“Megarave Metarave” considers the historical traces of the futuristic promises of rave culture and the early web.
1994 marked the beginning of the great era of the techno mega-raves which brought tens of thousands of people from all over Switzerland and beyond to the Gugelmann site in Roggwil near Langenthal. 1994 was also the year in which Netscape launched Navigator, the browser which popularised the World Wide Web. It was one of those moments in which a certain constellation of subcultural social and technological developments becomes the stuff of mainstream culture and a mass media phenomenon. Twenty years on, it is this moment which provides us with the occasion for Megarave-Metarave, a project which follows a number of the threads which link the present to the early web and the rave culture of the 1990s. This is not a matter of retro style or revival: what is central is precisely something that breaks through the logic of linear time—the idea, often associated with technological innovation, that something of the future is already here and now. This publication appears as part of a collaboration between the Kunsthaus Langenthal and WallRiss. It accompanies and complements the exhibitions and programme of events held in the two institutions in the autumn of 2014.
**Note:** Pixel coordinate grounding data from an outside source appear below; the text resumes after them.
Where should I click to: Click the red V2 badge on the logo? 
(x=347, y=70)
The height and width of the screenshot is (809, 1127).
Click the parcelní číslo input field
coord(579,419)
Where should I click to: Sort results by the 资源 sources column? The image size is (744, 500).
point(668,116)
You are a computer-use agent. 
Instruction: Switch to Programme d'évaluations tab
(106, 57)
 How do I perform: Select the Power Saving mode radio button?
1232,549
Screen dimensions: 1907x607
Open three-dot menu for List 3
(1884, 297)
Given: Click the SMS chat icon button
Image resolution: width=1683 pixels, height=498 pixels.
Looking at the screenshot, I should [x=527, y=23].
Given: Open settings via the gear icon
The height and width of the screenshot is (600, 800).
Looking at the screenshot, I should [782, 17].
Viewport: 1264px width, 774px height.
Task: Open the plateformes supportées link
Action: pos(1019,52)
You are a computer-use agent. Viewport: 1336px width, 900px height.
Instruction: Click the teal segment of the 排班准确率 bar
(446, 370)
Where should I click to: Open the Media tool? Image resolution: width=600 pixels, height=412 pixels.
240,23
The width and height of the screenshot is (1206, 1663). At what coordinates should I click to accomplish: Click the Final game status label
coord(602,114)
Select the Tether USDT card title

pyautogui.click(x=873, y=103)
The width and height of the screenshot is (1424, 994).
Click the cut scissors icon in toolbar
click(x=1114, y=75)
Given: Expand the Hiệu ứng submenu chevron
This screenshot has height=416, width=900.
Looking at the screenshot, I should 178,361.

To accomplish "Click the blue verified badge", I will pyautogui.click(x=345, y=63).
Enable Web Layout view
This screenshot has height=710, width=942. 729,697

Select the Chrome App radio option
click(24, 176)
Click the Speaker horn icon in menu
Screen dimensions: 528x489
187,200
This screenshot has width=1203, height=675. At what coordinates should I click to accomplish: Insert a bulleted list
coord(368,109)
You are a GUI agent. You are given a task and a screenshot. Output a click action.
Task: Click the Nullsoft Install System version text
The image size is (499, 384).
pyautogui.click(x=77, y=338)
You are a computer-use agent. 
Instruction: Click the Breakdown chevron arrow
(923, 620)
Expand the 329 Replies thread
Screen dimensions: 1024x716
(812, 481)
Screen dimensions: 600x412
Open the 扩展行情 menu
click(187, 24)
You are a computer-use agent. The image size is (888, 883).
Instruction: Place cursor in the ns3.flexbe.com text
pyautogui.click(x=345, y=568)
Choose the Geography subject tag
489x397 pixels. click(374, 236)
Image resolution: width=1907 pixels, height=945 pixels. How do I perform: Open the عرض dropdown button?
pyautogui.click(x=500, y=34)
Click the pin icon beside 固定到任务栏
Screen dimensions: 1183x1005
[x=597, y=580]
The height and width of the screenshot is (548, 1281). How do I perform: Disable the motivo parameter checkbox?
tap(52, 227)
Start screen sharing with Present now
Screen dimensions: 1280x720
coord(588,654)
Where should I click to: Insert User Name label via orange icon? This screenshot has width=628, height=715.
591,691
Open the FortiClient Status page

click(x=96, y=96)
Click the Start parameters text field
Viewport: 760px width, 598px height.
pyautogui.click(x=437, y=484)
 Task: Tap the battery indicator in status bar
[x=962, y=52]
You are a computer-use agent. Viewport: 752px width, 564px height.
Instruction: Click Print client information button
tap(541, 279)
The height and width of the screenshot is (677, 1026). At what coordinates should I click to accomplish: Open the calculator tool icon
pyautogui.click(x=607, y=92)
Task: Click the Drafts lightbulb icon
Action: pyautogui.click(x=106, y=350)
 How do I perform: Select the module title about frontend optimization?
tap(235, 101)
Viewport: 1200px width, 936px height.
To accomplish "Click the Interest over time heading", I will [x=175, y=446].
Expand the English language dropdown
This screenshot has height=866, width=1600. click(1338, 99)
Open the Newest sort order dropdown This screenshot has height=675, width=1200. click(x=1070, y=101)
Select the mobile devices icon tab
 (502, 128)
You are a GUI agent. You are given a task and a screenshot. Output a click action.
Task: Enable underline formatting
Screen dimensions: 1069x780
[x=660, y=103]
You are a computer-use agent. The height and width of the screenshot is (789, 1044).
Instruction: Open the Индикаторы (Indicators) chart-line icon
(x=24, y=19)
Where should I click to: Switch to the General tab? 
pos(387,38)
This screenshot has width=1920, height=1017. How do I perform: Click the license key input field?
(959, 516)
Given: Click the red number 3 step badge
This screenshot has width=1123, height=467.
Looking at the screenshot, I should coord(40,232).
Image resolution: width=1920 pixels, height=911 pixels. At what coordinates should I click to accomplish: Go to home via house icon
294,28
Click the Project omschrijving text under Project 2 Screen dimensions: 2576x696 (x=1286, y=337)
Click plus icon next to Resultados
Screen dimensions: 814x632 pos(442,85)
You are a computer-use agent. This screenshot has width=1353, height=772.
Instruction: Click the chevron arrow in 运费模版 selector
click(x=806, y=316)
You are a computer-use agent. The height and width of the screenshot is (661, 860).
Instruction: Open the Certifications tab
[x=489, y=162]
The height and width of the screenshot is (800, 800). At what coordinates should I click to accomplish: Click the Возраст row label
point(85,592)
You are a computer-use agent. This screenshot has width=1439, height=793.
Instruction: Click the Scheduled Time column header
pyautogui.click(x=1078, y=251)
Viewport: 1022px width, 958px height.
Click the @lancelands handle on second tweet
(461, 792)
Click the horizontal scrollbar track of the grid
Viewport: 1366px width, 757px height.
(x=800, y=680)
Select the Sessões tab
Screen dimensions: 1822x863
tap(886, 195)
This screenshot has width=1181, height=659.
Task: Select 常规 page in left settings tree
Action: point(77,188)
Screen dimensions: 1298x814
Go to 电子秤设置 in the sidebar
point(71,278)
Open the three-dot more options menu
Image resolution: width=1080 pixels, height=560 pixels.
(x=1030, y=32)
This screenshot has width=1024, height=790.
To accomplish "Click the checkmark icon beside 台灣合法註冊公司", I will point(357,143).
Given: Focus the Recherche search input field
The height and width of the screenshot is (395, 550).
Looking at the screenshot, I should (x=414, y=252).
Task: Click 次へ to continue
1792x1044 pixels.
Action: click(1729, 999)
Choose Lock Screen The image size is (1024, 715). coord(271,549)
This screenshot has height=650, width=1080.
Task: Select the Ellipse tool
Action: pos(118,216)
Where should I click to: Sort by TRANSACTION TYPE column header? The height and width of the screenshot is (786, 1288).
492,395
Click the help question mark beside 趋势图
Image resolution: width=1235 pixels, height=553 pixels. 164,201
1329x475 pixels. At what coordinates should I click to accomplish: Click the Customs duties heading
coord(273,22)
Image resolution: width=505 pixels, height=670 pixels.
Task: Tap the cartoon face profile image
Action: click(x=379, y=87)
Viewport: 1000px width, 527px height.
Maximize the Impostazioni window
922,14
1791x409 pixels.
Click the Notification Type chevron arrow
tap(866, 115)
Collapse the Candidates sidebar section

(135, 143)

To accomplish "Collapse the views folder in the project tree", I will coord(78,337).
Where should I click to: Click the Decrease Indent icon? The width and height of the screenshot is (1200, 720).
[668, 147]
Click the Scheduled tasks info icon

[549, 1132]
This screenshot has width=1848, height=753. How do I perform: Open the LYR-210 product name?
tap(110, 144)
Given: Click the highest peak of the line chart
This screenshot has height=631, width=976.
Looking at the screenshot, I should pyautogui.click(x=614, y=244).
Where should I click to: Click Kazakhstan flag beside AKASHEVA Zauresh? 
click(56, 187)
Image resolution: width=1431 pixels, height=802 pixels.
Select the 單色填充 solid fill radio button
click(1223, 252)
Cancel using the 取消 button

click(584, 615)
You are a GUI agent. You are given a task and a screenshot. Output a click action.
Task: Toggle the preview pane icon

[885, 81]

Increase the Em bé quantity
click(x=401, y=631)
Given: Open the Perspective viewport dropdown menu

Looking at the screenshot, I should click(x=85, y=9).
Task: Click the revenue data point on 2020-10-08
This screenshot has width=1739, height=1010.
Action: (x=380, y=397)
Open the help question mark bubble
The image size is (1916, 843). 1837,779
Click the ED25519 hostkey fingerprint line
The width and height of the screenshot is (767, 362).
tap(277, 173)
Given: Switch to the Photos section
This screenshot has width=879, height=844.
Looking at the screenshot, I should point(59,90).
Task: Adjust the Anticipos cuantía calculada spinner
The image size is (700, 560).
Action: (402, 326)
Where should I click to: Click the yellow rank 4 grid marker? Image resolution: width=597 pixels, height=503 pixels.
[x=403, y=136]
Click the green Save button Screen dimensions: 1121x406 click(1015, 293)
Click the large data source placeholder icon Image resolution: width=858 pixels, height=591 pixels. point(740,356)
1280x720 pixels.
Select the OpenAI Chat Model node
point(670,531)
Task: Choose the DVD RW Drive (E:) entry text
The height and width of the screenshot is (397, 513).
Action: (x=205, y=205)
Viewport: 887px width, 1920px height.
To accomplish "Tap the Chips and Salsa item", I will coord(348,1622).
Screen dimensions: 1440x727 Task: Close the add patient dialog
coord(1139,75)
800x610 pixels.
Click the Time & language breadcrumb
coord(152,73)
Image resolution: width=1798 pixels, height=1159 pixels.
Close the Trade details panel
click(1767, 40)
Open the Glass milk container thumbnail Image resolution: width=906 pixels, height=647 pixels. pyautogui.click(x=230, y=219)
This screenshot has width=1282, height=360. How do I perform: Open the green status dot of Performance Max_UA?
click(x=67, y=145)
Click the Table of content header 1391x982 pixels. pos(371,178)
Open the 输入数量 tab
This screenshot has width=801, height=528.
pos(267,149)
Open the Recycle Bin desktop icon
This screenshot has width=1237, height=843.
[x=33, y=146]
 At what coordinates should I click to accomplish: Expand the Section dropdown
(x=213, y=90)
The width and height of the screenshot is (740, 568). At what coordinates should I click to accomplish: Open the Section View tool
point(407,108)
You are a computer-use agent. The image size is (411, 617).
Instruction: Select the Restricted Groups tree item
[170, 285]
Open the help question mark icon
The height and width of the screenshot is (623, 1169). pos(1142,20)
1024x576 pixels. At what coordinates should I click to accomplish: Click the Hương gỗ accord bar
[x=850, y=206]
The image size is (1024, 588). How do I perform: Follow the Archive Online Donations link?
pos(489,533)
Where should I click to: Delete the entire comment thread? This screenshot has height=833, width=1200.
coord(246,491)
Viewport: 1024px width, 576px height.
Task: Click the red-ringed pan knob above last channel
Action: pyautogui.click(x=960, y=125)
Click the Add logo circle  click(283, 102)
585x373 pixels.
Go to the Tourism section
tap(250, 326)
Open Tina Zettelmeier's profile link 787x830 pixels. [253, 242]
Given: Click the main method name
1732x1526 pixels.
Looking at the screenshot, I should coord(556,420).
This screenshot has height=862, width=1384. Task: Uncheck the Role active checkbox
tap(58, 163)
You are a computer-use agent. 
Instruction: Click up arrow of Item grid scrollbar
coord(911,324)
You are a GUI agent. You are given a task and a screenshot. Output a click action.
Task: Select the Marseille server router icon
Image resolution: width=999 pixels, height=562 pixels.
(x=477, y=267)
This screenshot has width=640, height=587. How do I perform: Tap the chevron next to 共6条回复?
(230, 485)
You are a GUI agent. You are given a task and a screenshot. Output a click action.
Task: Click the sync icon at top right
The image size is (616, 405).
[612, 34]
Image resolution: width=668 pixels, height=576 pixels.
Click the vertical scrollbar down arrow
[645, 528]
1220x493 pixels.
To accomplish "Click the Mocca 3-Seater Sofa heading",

The book includes artists' pages by
MSHR, Kari Altmann,
Metahaven and
Olia Lialina/Dragan Espenschied commissioned for the occasion, as well as installation views of the exhibitions at Kunsthaus Langenthal and WallRiss. Writer and philosopher Sadie Plant, co-founder of the Cybernetic Culture Research Unit (with Nick Land, 1995) writes about rave and Cybernetics and rave as a configuration of technologies, social formations, drugs, and media which explored the boundaries of the human, as well as those of music. Curator and critic
Yann Chateigné Tytelman (
CAPC Bordeaux, HEAD Geneva) writes about rave as a moment in which everything was possible through the coming together of a loose collective body under the cover of darkness, an engagement with digital technology as a means of emancipation, and a sense of continuity with earlier psychedelic cultures. Philosopher and curator Nicolas Brulhart's essay takes us further back in time in order to examine the “traumatic relationship” between contemporary art and the discourse and practices in art and Cybernetics of the 1960s. Writer and curator Domenico Quaranta (Link Center for Arts of the Information Age) considers the transformation of the net and net-related art in the last 20 years. The latter, once discussed only in specialised media art circles, is increasingly finding a place in the art world and art market with a new generation of artists. Curator and writer Melanie Bühler (Lunch Bytes) discusses a new generation of artists working with the net and their strategies of immersion in a networked, digital world dominated by commercial social media platforms. In an interview with curator Raffael Dörig, Mirosch Gerber talks about raves as happiness machines and the history of the mega-raves in Roggwil that he organised. Visual representations of rave culture in the book include photos as well as flyers from the Roggwil raves, including early works by seminal Swiss graphic designers Büro Destruct.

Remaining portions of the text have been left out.